BRIEF:
Swap "Calendar" for "Settings" in the items from the line with "Task: Collapse the Hoogle account group" to the line with "will click(x=103, y=31).". Give back only those lines, with everything else left unchanged.

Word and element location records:
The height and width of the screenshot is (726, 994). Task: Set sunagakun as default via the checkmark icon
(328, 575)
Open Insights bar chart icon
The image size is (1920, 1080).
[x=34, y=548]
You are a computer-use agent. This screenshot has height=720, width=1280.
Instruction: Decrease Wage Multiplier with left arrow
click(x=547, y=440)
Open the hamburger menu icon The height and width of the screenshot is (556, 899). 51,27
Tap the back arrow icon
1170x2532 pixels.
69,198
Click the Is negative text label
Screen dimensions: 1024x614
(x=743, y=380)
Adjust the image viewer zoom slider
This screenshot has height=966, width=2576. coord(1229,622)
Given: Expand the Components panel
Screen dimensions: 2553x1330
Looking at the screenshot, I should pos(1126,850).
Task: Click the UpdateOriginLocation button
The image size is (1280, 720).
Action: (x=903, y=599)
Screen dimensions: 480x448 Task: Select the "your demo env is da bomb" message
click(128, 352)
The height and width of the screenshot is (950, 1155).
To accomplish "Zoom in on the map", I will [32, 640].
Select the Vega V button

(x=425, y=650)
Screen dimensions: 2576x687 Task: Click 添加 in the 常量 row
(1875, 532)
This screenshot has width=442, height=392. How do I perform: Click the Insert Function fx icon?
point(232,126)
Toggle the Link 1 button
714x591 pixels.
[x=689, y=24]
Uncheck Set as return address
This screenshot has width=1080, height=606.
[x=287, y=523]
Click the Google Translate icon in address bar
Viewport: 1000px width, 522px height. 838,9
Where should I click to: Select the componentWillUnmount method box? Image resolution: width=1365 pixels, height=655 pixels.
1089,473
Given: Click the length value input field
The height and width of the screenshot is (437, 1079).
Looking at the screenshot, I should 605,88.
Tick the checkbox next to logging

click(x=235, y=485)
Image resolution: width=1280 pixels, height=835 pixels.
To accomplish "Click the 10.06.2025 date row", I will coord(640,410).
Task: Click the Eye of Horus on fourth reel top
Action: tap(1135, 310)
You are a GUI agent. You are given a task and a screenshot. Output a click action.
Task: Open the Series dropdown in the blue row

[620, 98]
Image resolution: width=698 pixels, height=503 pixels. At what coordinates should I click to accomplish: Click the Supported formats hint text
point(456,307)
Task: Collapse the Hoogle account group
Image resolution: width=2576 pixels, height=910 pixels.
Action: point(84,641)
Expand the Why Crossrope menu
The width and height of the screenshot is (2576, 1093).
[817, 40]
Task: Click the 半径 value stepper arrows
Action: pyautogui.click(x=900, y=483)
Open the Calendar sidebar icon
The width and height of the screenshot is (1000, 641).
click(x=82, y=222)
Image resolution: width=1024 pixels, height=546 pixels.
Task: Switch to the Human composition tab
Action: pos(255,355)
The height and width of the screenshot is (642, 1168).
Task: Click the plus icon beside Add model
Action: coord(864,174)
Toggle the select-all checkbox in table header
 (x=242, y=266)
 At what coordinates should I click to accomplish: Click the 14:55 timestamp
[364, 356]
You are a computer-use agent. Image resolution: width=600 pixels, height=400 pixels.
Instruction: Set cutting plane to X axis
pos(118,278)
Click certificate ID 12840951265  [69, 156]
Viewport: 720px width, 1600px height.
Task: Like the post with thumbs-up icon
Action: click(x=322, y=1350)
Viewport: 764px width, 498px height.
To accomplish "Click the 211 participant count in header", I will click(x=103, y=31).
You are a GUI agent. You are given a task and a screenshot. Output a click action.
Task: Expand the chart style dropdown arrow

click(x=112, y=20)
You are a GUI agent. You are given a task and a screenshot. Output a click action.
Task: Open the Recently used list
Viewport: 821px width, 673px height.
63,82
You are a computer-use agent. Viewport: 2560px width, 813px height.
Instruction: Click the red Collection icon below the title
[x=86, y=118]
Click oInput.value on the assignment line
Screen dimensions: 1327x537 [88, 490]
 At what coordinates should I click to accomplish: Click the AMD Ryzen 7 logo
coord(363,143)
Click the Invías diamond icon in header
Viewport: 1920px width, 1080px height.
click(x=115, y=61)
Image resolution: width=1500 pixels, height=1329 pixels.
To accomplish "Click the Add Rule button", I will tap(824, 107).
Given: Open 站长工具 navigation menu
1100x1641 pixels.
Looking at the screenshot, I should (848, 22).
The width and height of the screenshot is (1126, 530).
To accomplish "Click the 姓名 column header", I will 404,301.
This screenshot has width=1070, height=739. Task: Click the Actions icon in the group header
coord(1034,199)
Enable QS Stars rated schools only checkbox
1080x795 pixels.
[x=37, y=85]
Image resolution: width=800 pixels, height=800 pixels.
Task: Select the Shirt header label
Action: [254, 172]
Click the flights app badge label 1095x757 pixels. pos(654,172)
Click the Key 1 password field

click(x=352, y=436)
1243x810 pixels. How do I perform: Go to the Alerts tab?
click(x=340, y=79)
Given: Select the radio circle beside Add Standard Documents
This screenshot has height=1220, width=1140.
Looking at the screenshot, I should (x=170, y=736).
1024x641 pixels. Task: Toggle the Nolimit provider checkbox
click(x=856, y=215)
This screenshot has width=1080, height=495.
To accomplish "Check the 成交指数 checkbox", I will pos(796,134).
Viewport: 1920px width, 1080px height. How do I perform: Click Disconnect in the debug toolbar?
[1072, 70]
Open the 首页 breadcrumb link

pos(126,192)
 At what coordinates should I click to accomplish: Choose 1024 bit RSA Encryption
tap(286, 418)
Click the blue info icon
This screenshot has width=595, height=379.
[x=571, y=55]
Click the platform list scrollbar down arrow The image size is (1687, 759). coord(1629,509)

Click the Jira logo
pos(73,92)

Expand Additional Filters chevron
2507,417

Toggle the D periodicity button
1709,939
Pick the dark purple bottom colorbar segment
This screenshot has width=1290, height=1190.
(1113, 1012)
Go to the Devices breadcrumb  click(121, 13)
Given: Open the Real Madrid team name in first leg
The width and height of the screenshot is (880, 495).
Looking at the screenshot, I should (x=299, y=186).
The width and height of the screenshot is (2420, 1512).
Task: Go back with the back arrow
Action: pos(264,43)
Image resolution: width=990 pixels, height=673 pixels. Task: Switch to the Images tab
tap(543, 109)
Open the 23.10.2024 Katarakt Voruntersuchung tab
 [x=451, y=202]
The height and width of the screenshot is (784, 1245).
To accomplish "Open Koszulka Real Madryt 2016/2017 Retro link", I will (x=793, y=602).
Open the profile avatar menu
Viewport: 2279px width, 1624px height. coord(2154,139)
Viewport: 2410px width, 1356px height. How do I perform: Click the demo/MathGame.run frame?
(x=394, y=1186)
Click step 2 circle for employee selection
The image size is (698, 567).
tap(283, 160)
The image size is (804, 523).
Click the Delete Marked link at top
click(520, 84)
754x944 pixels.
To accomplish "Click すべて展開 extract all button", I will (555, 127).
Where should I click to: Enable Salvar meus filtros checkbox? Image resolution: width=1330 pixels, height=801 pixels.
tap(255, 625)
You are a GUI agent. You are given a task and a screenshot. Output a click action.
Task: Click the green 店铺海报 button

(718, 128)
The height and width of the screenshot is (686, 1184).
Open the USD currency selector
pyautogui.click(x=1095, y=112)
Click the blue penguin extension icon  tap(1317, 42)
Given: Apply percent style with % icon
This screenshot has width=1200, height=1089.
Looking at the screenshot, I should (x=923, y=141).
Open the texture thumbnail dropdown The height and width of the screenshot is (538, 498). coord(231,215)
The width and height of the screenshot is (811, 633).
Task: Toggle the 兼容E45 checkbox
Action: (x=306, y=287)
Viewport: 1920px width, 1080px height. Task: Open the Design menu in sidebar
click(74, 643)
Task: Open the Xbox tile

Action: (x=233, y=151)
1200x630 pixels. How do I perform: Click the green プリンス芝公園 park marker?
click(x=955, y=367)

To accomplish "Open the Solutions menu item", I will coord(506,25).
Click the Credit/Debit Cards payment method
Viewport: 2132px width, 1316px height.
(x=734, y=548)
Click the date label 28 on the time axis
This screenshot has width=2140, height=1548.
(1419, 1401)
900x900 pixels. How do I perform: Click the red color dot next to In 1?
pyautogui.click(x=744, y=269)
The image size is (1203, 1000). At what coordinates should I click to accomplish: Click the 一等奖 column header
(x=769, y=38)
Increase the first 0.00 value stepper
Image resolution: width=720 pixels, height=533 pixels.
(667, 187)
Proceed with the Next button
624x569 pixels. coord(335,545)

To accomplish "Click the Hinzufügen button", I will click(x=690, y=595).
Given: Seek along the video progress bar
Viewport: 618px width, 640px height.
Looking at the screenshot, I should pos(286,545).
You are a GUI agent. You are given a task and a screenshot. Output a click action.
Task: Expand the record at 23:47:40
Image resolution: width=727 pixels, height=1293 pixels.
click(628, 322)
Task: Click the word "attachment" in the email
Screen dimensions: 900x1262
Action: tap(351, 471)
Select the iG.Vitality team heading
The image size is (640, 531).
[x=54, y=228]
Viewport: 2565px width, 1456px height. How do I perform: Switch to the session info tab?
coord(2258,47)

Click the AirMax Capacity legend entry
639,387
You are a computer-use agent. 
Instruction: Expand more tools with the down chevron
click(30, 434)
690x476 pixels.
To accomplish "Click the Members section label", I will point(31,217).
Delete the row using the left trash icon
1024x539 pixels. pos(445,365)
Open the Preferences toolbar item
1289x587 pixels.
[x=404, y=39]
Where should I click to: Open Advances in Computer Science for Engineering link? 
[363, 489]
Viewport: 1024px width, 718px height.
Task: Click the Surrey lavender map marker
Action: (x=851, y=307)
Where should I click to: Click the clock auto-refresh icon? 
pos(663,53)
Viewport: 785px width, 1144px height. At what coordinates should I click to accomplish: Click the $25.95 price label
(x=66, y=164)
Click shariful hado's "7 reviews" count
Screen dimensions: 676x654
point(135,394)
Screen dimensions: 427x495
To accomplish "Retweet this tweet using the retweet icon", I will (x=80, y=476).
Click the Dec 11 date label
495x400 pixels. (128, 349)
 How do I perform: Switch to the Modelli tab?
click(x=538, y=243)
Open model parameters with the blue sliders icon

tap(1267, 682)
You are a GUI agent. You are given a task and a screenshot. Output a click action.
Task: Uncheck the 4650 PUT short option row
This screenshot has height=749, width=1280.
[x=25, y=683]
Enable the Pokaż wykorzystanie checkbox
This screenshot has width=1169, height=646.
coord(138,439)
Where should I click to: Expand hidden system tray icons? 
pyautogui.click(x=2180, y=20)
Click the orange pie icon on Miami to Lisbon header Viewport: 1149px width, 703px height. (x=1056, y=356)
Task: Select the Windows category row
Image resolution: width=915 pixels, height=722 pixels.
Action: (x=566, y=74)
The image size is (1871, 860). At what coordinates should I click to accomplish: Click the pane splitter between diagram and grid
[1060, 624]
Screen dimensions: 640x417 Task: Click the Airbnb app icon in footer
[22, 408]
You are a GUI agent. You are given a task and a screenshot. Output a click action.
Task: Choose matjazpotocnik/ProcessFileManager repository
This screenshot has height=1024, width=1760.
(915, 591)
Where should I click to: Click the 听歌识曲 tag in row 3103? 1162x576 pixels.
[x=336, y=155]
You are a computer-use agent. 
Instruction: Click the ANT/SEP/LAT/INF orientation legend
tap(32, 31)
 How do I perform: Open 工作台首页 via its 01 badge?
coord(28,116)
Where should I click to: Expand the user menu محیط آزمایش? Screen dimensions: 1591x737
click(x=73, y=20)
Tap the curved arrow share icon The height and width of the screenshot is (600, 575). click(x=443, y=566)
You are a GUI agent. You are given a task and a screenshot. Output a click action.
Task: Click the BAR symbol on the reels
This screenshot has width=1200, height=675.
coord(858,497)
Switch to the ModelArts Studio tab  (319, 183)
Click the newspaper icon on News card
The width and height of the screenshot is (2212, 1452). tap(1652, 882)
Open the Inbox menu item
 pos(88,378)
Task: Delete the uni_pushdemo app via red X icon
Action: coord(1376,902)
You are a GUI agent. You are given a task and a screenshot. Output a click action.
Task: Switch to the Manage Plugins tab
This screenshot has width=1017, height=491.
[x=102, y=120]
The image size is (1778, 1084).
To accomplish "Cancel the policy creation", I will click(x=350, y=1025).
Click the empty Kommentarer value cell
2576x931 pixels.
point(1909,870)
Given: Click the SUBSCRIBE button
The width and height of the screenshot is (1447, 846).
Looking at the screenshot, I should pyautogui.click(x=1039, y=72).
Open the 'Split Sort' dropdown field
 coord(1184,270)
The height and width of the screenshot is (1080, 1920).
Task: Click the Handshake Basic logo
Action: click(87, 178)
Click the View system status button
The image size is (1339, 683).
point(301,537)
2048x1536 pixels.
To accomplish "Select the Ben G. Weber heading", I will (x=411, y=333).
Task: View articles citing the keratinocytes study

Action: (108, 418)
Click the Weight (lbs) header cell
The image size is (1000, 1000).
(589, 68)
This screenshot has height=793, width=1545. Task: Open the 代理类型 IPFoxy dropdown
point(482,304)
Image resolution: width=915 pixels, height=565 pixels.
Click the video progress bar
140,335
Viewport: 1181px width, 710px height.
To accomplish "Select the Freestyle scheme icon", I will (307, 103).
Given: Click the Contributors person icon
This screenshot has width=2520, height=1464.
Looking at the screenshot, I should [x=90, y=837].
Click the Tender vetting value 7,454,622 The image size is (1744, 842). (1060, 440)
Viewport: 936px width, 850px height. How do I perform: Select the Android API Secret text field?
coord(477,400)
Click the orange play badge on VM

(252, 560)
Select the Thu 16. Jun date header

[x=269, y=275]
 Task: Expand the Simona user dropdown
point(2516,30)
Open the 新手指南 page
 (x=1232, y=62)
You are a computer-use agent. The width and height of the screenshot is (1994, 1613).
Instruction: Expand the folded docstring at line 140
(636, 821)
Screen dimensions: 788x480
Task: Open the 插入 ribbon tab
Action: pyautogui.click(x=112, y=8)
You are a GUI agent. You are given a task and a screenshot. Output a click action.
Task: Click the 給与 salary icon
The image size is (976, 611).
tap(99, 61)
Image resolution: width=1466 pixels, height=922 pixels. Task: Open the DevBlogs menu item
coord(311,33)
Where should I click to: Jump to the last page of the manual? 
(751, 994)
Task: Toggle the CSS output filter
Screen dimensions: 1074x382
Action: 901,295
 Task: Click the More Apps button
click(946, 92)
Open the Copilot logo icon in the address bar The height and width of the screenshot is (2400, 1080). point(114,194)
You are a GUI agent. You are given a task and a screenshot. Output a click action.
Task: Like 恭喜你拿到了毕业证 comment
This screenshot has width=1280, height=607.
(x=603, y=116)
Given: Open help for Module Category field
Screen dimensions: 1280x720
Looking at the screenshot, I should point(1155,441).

THE ANSWER:
Task: Collapse the Hoogle account group
Image resolution: width=2576 pixels, height=910 pixels.
Action: point(84,641)
Expand the Why Crossrope menu
The width and height of the screenshot is (2576, 1093).
[817, 40]
Task: Click the 半径 value stepper arrows
Action: pyautogui.click(x=900, y=483)
Open the Settings sidebar icon
The width and height of the screenshot is (1000, 641).
click(x=82, y=222)
Image resolution: width=1024 pixels, height=546 pixels.
Task: Switch to the Human composition tab
Action: pos(255,355)
The height and width of the screenshot is (642, 1168).
Task: Click the plus icon beside Add model
Action: coord(864,174)
Toggle the select-all checkbox in table header
 (x=242, y=266)
 At what coordinates should I click to accomplish: Click the 14:55 timestamp
[364, 356]
You are a computer-use agent. Image resolution: width=600 pixels, height=400 pixels.
Instruction: Set cutting plane to X axis
pos(118,278)
Click certificate ID 12840951265  [69, 156]
Viewport: 720px width, 1600px height.
Task: Like the post with thumbs-up icon
Action: click(x=322, y=1350)
Viewport: 764px width, 498px height.
To accomplish "Click the 211 participant count in header", I will click(x=103, y=31).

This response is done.